Opioid Free Anaesthesia humeral condylar fracture Bupivacaïne OVH CAT

 


DOULEUR CHEZ LES CHIENS ET CHATS

1/ Opioid-free anaesthesia (OFA) in a springer spaniel sustaining a lateral humeral condylar fracture undergoing surgical repair

Geddes, AT., Stathopoulou, T., Viscasillas, J., Lafuente, P.
Veterinary Record Case Reports, 2019, 7: e000681.

Résumé : A two-year, three-month-old male entire springer spaniel presented for right thoracic limb lameness. Radiographs of both elbows revealed a right lateral humeral condylar fracture. Local anaesthesia using bupivacaine was supplied to the site using a continuous stay peri-neural catheter at the brachial plexus. The fracture was stabilised using a lag screw and locking compression plate (LCP) plate. No response to surgical stimulation was noted on the patient’s vital parameters during anaesthesia, systemic analgesia was deemed not to be required. Bupivacaine was administered through the brachial plexus catheter every seven hours postoperatively. Pain scores were noted to be low, hence no systemic opioids were provided. The use of a continuous peripheral nerve block allowed for cold packs and passive range of motion exercises the same day of surgery. It also allowed for a lack of requirement of systemic opioids for the duration of hospitalisation.

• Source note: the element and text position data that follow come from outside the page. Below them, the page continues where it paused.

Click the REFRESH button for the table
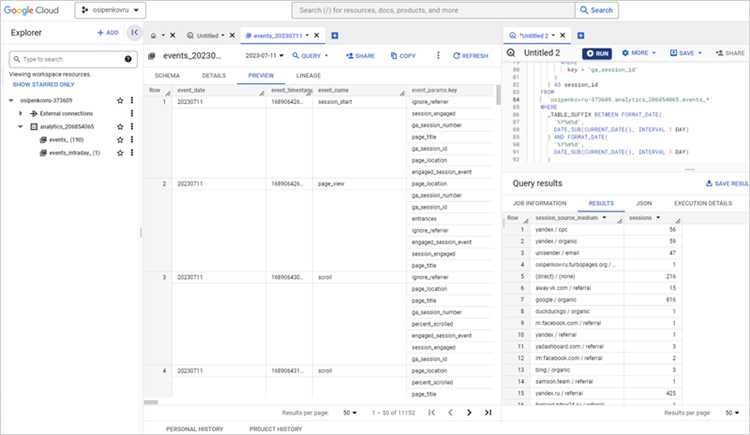The width and height of the screenshot is (750, 435). (x=469, y=56)
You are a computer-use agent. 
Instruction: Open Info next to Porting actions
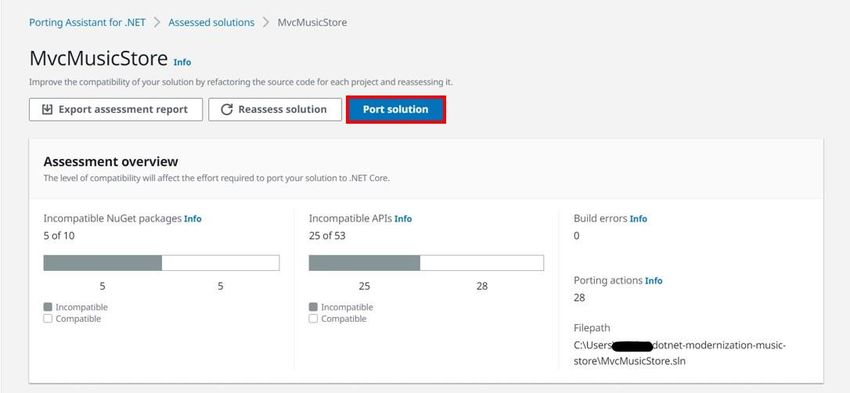(x=653, y=281)
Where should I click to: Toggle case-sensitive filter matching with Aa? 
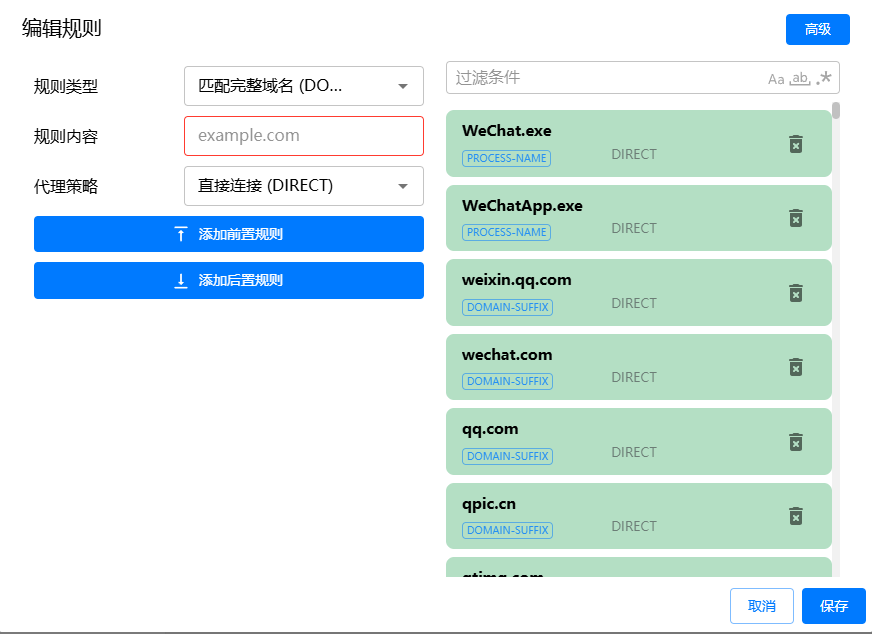coord(777,78)
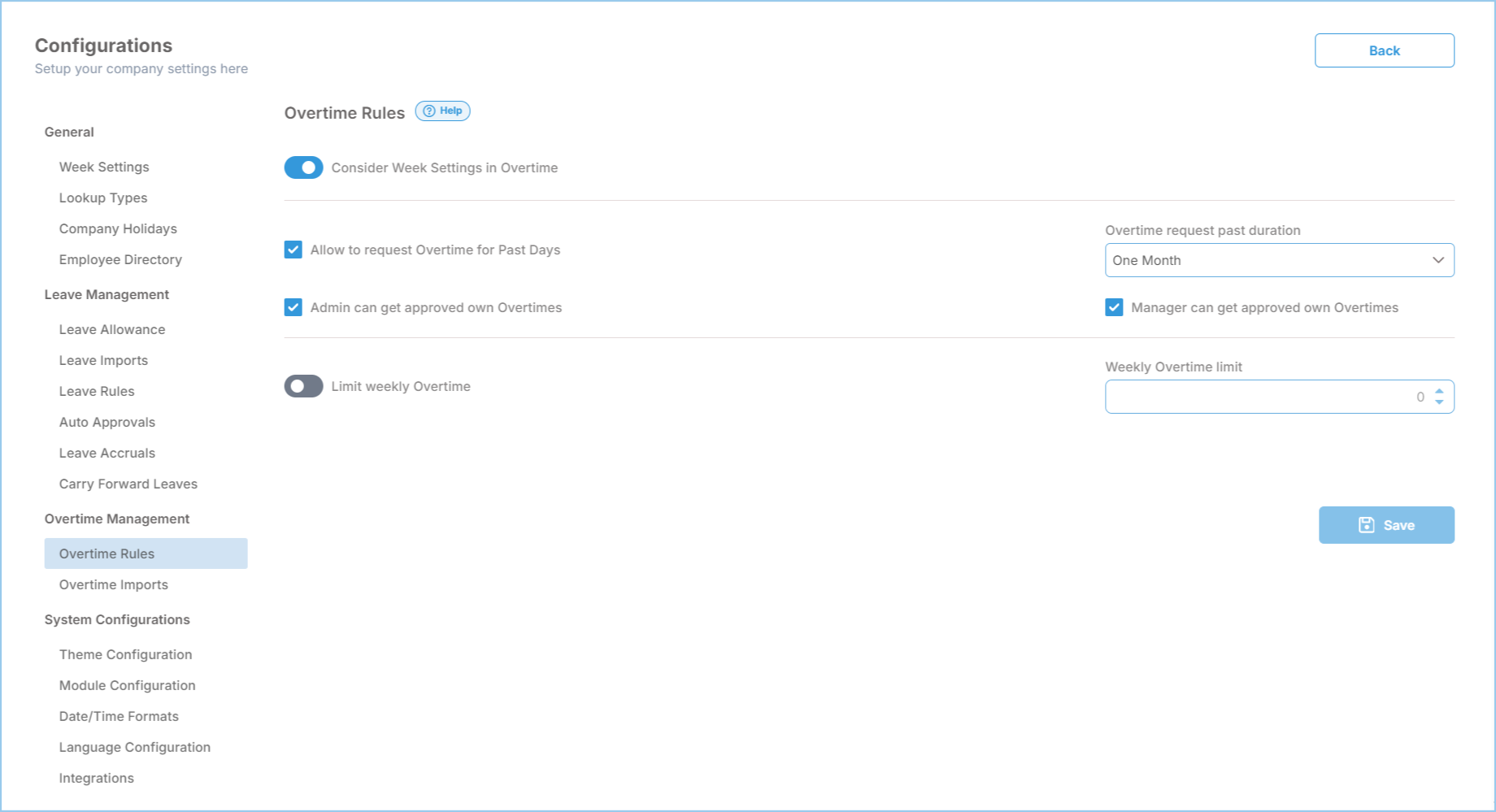Increase Weekly Overtime limit with up arrow
Image resolution: width=1496 pixels, height=812 pixels.
[x=1439, y=391]
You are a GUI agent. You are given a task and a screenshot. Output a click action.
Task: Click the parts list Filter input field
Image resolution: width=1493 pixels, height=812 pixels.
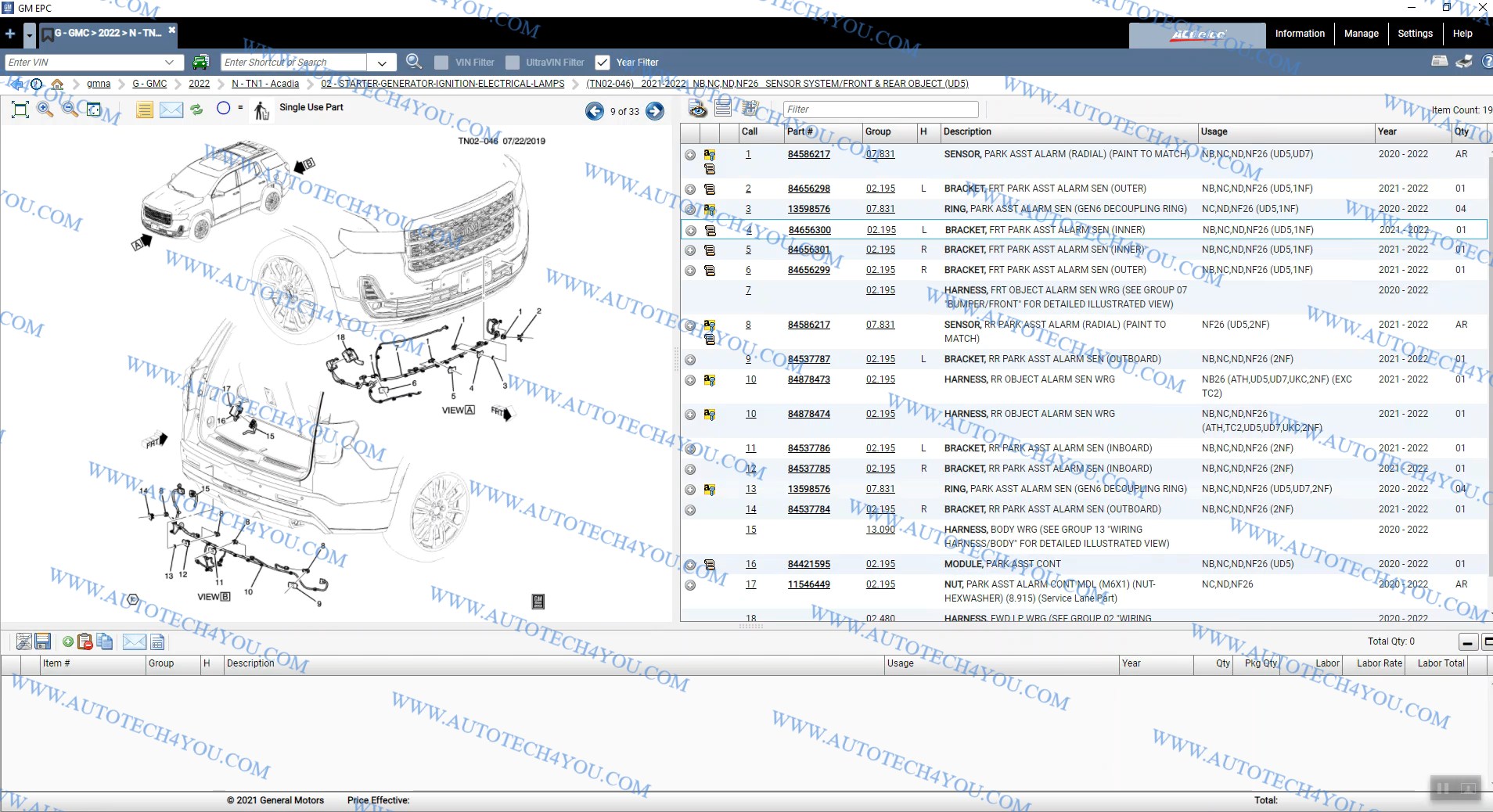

2/ Evaluation of targeted bupivacaine for reducing acute postoperative pain in cats undergoing routine ovariohysterectomy

Fudge JM, Page B, Mackrell A, Lee I.
J Feline Med Surg, 2019 Feb 5

Résumé : This study sought to determine if bupivacaine targeted at specific, potentially painful sites could enhance postoperative analgesia in routine feline ovariohysterectomies. A secondary objective was to assess the utility of multiple acute pain scales for cats in a high-volume surgery setting. Methods: Two hundred and twelve cats were included in a prospective, randomized, double-blinded, placebo-controlled clinical trial. Anesthesia included buprenorphine, ketamine, dexmedetomidine and isoflurane. A ventral midline ovariohysterectomy was performed and cats were administered bupivacaine (2 mg/kg), placebo control (0.9% saline) or sham control (observation only) intraoperatively at the ovarian suspensory ligaments and vessels, uterine body and incisional subcutaneous tissues. Two pain scales were used to assess cats postoperatively. Initially, a multidimensional composite pain scale (MCPS) and a 0–10 numeric pain rating scale (NRS) were used. Subsequently, the MCPS was replaced with a modified Colorado State University Feline Acute Pain Scale (mCSU). Pain scores for the test groups were compared using a one-way ANOVA and a Holm–Bonferroni post hoc analysis when a difference was found (P <0.05). Results: Pain for the bupivacaine group was lower than the control groups at 1 h post-recovery and discharge, attaining significance with higher body weights. The P values were 0.008 and 0.004 for 1 h post-recovery and discharge, respectively. Pain scores between evaluators for the MCPS and NRS correlated poorly with r values for 1 h post-recovery and discharge of −0.08 and 0.22, respectively. Additionally, the MCPS proved difficult to use and time consuming, especially for feral and fractious patients, and was replaced with the mCSU. Conclusions and relevance: Targeted bupivacaine reduced early postoperative pain scores following routine feline ovariohysterectomies. The technique used was simple, requiring just over a minute to perform at minimal additional cost. The MCPS was not ideal for use in a high-volume spay setting.